Jo Ann Butts was born in 1950 in an old log cabin where her father, grandfather and great-grandfather were born on the Watson family farm in Eastern Kentucky.
Growing up in a hard-scrabble family, Butts learned to make toys for herself and her siblings. She learned to use a pocket knife to make whistles, bow and arrows and a multitude of items. Butts states, “The hillsides were our playground and we swung on grapevines and slid down the steep hillsides into a pile of leaves at the bottom. Growing up without much helped me to sharpen my skills and helped me to learn how to work with my hands and create something from nothing.”
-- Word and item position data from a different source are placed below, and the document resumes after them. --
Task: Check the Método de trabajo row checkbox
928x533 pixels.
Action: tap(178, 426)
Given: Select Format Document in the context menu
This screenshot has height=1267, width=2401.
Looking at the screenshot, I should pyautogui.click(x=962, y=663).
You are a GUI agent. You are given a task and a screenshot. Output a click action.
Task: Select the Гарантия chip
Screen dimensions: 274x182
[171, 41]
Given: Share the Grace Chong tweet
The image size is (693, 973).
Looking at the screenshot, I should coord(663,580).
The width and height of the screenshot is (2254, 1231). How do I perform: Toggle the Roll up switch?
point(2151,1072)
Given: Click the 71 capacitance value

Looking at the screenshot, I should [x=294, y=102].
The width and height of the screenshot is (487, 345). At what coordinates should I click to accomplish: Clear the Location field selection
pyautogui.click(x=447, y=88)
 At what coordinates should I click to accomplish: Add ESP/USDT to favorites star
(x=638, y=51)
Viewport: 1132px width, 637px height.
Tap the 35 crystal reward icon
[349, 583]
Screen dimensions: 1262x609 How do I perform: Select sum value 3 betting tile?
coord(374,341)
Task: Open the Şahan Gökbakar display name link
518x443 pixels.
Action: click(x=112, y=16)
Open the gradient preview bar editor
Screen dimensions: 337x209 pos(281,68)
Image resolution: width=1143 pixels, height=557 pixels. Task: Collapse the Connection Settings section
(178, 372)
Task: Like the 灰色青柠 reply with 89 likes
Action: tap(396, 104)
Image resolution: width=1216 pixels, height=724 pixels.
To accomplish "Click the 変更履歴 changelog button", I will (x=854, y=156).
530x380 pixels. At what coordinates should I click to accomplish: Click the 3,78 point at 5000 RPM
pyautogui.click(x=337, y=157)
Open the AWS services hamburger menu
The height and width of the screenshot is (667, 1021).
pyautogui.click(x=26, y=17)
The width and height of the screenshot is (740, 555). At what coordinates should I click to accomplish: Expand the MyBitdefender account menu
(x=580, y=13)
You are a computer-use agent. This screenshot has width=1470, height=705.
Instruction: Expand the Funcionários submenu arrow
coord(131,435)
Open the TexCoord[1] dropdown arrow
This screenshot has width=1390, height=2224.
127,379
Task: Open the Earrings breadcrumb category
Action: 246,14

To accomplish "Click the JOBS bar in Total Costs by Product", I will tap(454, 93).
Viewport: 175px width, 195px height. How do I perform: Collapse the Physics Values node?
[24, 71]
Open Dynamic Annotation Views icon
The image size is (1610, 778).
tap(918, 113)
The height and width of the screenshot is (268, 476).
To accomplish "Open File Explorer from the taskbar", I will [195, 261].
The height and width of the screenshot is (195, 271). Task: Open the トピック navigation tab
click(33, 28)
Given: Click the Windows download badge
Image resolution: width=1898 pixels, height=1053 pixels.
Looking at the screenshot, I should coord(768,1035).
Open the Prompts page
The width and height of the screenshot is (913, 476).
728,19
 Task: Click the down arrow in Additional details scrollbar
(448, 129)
Creating things runs in the family. After moving back to Kentucky from Ohio in 1999, it was her cousin, the famous folk artist Minnie Adkins, who encouraged Butts to begin working with wood. She started with a small sheep and slowly branched out until she now creates a wide variety of animals that reflect having grown up on a large hillside farm. She paints her pigs, hedge hogs, sheep, skunks, fish, badgers, turtles and frogs with brightly colored paint. Her signature animal is the rooster.
Butts has also painted three murals on barns in Elliott County where she lives. Her folk art paintings capture the animals and landscapes of her home. Her work is sold at the Kentucky Folk Art Center in Morehead, and in the Huntington Museum of Art as well as in galleries in five other states.
Work by Jo Ann Butts can be found at Ann Tower Gallery, Lexington, KY; at the Huntington Museum of Art, Huntington, WV; at the Maddis Gallery and Southern Folk Art in NC, and at the Kentucky Artisan Center, Berea, KY.